Aim of the exercise :: Show each line in the entries below that contains the string "resolution".

Material provided ::

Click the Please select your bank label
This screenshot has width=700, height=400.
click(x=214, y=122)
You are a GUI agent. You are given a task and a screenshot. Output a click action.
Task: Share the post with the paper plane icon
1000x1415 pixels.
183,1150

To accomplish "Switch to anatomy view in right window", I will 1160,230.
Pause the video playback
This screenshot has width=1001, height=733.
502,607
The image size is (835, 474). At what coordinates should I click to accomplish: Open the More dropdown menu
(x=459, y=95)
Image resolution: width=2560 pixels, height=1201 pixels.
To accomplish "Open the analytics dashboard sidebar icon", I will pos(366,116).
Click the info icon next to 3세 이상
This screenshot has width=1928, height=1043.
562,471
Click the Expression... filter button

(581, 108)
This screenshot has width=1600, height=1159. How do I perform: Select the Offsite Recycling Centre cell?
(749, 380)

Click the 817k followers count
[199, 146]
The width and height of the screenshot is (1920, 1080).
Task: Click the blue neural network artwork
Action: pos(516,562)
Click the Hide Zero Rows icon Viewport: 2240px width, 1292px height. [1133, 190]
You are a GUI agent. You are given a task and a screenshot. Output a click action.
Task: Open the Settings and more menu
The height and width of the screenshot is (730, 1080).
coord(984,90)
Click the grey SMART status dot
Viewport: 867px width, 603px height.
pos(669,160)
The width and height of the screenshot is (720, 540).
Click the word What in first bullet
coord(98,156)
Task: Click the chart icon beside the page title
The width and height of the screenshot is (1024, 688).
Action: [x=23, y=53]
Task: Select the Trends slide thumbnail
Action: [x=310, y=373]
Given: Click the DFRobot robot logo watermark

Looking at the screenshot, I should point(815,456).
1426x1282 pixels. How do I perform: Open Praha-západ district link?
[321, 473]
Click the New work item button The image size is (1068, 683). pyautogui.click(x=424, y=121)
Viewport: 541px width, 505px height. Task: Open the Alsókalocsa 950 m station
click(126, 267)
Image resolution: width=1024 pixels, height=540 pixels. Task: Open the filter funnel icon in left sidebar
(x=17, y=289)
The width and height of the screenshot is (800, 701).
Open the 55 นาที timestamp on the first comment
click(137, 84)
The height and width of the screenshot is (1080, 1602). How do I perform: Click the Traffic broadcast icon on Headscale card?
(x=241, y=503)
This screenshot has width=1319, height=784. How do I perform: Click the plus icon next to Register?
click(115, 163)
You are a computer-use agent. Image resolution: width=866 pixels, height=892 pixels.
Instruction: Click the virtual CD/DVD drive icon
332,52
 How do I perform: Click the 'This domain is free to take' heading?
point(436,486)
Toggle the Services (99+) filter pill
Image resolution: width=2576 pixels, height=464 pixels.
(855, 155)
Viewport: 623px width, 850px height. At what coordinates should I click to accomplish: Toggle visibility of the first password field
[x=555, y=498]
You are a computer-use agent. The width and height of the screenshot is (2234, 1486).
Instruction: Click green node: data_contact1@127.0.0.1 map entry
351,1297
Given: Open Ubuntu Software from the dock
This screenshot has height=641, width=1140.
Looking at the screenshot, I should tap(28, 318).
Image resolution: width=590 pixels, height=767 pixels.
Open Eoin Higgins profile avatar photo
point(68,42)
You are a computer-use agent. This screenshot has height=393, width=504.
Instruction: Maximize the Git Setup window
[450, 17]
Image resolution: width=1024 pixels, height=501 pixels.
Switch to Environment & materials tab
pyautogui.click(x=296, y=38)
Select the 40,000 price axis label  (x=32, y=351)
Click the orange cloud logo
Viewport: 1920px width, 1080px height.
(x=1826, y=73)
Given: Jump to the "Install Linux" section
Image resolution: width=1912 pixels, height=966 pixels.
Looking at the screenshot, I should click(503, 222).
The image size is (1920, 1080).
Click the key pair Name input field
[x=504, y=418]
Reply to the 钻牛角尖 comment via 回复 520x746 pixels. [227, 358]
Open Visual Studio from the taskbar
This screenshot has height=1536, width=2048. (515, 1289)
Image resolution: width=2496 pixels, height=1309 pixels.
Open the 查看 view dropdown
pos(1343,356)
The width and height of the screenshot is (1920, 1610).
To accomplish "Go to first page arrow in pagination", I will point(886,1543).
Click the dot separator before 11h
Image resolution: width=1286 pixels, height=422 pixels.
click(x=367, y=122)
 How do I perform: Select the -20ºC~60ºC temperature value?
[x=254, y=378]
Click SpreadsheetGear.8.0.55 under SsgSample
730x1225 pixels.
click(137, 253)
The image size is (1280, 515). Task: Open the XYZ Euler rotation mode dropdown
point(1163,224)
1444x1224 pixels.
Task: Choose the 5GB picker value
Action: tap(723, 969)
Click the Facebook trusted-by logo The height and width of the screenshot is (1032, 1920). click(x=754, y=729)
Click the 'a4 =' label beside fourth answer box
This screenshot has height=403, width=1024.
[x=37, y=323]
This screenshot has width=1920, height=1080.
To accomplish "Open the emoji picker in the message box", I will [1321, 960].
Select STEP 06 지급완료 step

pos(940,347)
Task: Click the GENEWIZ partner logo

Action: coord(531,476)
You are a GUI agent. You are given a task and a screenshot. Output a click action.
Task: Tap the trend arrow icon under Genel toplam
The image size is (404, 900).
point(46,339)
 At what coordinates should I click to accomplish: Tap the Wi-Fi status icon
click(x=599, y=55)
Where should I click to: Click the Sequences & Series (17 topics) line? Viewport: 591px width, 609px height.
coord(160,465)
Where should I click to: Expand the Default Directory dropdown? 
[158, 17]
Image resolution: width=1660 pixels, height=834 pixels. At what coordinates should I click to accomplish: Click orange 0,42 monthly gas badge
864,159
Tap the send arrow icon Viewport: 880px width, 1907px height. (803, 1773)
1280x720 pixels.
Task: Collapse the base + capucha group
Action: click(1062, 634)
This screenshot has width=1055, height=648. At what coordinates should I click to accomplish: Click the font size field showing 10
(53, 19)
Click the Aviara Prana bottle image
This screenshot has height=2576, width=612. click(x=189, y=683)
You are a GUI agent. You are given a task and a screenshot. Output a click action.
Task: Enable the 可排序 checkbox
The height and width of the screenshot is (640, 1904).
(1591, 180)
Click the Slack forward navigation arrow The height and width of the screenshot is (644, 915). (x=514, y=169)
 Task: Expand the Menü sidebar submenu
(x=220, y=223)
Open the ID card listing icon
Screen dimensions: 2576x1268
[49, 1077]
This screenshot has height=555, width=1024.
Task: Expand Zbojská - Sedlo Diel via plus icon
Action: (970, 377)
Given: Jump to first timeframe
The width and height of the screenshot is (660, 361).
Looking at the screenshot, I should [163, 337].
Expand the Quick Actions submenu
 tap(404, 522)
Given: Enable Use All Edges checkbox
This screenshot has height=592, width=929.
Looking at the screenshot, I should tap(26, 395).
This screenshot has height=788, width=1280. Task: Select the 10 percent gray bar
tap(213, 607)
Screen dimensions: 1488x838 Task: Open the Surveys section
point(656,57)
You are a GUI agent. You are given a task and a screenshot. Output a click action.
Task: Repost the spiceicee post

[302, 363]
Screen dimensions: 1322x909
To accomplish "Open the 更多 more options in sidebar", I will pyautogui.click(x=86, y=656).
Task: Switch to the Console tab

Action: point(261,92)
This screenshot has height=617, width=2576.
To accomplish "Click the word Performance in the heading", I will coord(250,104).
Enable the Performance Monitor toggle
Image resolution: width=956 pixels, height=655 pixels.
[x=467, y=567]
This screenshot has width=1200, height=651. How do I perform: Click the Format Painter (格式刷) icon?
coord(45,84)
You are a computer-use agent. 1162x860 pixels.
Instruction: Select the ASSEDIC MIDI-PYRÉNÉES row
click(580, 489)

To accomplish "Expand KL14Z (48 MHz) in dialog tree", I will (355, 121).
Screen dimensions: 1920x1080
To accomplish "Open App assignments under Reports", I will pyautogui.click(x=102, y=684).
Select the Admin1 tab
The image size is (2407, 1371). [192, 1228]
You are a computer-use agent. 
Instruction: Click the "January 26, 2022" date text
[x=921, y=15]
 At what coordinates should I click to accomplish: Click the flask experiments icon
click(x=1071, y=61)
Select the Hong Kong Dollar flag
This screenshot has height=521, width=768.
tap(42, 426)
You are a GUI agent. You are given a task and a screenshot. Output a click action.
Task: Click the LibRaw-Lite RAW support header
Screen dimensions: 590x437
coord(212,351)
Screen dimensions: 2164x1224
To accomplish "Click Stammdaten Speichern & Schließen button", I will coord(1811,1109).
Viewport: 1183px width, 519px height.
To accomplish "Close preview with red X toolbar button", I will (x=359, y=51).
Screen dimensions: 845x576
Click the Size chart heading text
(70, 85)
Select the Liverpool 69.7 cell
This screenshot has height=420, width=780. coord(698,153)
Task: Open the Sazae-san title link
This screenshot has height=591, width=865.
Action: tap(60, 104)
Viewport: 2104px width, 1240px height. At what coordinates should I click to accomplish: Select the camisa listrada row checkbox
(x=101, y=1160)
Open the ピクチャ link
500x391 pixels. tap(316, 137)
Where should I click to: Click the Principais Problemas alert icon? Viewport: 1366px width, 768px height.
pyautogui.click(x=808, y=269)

Reply ::
Image resolution: width=2560 pixels, height=1201 pixels.
Image resolution: width=1024 pixels, height=540 pixels. Task: Open the filter funnel icon in left sidebar
You are a computer-use agent. Image resolution: width=866 pixels, height=892 pixels.
Image resolution: width=2576 pixels, height=464 pixels.
Image resolution: width=590 pixels, height=767 pixels.
Image resolution: width=1024 pixels, height=501 pixels.
Image resolution: width=1912 pixels, height=966 pixels.
Image resolution: width=2496 pixels, height=1309 pixels.
Image resolution: width=1286 pixels, height=422 pixels.
Image resolution: width=1660 pixels, height=834 pixels. At what coordinates should I click to accomplish: Click orange 0,42 monthly gas badge
Image resolution: width=956 pixels, height=655 pixels.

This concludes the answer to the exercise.